9. It may still be said, it is true, that the diplomatic note did not meet all the conditions laid down in the case-law regarding the quality of the “law” (in particular that of accessibility). But an exchange of diplomatic notes is usually confidential, and must be so if it is to be effective in circumstances such as those in the present case. Nor can foreseeability be appraised in the ordinary manner. The attitude of the Winner (described in paragraph 13), shows that the crew, or at least their leaders, knew the risks they were running in view of the cargo they were carrying: the ship was flying no flag; it suddenly changed course and began steering a course that was dangerous for the French vessel and armed forces; attempts to contact it by radio received no reply; a number of packages were thrown overboard, one of which was recovered and found to contain about 100 kilos of cocaine; and finally, the resistance put up by the crew obliged the French forces to use their weapons. In such conditions, how is it possible to say that the interception, boarding and inspection of the Winner , and the confinement of the crew to their quarters, were unforeseeable?
10. Basically, it is necessary to be realistic in such exceptional circumstances. Cambodia was not party to the United Nations Convention on the Law of the Sea (“the Montego Bay Convention”) and the United Nations Convention against Illicit Traffic in Narcotic Drugs and Psychotropic Substances (“the Vienna Convention”); but that did not prevent it from concluding, as it did, a bilateral agreement with France, as acknowledged in paragraphs 97 and 98 of the judgment.

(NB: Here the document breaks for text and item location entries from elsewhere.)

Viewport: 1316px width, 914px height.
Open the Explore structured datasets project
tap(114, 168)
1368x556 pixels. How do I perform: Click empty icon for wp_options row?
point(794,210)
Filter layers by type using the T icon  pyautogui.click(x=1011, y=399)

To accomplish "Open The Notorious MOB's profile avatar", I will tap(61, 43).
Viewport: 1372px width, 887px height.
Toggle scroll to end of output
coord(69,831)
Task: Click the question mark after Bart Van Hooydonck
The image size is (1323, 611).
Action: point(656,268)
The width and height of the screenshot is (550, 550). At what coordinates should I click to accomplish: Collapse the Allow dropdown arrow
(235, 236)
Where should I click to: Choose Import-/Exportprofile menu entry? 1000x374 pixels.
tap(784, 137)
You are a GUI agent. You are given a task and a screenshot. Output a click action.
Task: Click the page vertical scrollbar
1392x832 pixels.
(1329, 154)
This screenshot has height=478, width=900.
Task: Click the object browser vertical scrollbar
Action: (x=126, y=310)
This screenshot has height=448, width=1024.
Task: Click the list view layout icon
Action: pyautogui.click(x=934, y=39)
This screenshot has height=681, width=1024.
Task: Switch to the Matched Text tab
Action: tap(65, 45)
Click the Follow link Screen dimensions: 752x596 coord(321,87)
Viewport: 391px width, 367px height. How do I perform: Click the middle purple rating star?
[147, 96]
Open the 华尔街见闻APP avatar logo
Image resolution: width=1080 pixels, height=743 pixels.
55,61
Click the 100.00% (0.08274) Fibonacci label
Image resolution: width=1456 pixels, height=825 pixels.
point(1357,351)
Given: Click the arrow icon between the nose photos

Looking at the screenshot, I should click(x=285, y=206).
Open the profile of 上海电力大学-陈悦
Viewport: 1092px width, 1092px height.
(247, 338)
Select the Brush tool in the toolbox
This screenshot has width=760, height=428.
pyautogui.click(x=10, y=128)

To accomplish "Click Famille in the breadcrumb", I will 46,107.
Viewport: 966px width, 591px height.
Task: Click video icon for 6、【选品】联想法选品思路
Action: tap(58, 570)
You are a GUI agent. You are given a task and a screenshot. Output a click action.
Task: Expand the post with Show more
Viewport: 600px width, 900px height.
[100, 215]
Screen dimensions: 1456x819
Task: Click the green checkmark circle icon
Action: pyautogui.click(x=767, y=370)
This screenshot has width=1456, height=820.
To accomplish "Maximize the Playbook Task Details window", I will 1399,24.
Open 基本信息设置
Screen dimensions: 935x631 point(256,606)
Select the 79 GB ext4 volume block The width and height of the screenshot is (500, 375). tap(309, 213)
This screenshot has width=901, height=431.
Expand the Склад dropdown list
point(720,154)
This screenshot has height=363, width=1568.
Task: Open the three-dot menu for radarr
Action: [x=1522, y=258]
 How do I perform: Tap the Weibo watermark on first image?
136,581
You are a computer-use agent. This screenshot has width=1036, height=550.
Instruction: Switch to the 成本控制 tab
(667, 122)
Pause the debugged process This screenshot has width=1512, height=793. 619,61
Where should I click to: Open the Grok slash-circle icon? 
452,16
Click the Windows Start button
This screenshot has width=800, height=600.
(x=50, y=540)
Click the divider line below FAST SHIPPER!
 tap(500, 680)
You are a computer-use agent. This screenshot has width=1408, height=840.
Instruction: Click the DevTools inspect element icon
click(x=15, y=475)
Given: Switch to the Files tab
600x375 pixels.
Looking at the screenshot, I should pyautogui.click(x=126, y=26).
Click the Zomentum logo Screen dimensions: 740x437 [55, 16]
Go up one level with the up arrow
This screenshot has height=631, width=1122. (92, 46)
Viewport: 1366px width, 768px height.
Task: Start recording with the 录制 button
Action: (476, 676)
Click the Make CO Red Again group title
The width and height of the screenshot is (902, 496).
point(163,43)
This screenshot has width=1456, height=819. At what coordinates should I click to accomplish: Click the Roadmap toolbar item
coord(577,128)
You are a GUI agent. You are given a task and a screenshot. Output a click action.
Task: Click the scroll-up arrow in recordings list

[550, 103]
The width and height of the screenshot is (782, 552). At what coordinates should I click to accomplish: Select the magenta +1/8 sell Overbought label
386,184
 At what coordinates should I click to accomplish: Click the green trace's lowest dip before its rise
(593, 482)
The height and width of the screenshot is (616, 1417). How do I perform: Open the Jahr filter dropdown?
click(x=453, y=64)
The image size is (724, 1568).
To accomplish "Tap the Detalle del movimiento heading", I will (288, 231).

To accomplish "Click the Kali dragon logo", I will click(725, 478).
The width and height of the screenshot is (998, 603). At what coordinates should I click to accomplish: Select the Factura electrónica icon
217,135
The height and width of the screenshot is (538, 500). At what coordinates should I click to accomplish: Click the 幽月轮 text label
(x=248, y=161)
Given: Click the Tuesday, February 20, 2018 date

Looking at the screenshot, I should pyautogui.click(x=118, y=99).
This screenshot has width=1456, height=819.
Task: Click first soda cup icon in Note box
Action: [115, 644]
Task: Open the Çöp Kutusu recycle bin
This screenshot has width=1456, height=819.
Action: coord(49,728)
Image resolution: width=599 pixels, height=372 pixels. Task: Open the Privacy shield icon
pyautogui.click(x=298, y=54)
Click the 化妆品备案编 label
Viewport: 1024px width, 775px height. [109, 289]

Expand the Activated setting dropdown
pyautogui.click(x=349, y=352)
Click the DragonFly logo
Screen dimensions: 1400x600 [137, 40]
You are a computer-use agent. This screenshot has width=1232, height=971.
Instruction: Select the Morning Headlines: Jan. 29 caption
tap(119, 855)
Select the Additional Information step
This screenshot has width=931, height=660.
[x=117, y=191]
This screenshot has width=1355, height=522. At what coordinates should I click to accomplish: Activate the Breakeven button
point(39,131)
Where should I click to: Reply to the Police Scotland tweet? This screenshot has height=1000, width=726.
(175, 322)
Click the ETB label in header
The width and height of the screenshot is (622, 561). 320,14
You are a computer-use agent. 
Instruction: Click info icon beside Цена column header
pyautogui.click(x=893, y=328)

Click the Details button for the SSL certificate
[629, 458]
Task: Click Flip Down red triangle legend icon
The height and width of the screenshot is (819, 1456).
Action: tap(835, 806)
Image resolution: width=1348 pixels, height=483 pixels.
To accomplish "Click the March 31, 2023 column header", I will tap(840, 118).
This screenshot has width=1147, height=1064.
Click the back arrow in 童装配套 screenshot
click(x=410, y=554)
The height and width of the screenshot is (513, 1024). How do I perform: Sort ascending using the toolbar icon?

That being so, and bearing in mind that under domestic law the offences of which the applicants were suspected were punishable offences, and that it was not in dispute that the applicants were punished in the proper legal manner, is it necessary to apply the same criteria of “lawfulness” to the legal basis provided by the diplomatic note as are applied in much less exceptional situations? We think not. We believe that the deprivation of liberty imposed on the applicants was not arbitrary, which is, of course, what Article 5 requires above all (see, for example, Winterwerp v. the Netherlands , 24 October 1979, § 39, Series A no. 33, among many other authorities). We believe that the requirement of legal certainty, which was decisive in the finding reached in the judgment (see, by analogy, Baranowski v. Poland , no. 28358/95, § 56, ECHR 2000-III) was, in the circumstances, construed too narrowly. Lastly, is it necessary to point out that although the Winner – with the agreement of the flag State – was undeniably within the jurisdiction of France for the purposes of Article 1 of the Convention, that is no reason to draw conclusions that stretch logic? When there is sufficient concurring evidence to suspect that a ship on the high seas, thousands of miles from the State thus authorised to board it, is engaged in international trafficking to which all countries want to put a stop, it is without a doubt legitimate not to place as narrow an interpretation on the legal basis as one would inside the territory of the State concerned.